Microcirculatory dysfunction plays a pivotal role in the clinical development and manifestation of severe sepsis and as a marker for mortality. During this process, endothelial damage is characterized by structural and functional alterations that contribute to a great extent to tissue edema. Recent findings revealed the vagus nerve as an important transmitter of the cholinergic anti-inflammatory pathway. By inhibition of the cholinesterase, physostigmine increases acetylcholine and induces the cholinergic anti-inflammatory pathway. The aim of this study was to determine the effects of physostigmine on microcirculatory alterations during experimental endotoxemia.
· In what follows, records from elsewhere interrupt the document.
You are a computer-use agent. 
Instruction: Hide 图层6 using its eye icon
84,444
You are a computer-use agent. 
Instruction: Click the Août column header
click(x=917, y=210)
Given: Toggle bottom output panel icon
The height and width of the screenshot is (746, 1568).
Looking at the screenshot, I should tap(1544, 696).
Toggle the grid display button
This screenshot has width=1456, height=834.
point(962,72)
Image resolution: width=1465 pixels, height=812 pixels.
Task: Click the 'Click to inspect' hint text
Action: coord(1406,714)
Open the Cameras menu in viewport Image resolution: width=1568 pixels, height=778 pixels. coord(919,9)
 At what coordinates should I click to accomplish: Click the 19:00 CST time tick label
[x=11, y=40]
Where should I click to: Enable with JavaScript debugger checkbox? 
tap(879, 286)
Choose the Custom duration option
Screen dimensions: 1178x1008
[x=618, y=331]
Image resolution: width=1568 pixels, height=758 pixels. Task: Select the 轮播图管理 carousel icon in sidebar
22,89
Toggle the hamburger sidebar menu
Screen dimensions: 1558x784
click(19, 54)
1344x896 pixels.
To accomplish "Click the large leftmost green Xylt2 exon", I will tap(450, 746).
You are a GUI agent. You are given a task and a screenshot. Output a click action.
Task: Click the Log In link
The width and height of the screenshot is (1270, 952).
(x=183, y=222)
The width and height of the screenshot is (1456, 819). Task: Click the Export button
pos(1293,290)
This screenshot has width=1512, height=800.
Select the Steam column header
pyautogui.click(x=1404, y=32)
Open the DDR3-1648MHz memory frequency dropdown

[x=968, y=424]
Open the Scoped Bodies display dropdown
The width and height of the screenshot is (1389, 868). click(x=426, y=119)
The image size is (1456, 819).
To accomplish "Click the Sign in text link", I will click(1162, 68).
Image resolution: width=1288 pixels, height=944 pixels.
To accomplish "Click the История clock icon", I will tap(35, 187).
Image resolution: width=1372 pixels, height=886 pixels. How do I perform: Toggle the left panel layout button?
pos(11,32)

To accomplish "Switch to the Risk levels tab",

In male Wistar rats, venular wall shear rate, macromolecular efflux, and leukocyte-endothelial interaction were determined in mesenteric postcapillary venules using intravital microscopy at time 0, 60, and 120 min after beginning the experiment. The trials were divided into 2 parts. In part 1, we investigated the effects of physostigmine in a pretreatment setting where the animals in the treatment group obtained physostigmine (70 microg/kg) 15 min before starting endotoxemia (LPS, 2 mg/kg per hour). Part 2 of the experiment was a posttreatment setting, in which the effects of the application of physostigmine (70 microg/kg) 30 min after inducing endotoxemia were explored. In our study, we showed that macromolecular efflux and leukocyte-endothelial interaction were significantly reduced during endotoxinemia in the pretreatment and posttreatment settings with physostigmine. On the other hand, venular wall shear rate showed no differences. In summary, by inducing the cholinergic anti-inflammatory pathway, physostigmine reduced the capillary leakage and the leukocyte-endothelial interaction. The treatment with physostigmine in endotoxemia may be of interest for clinical use, and further studies should be performed.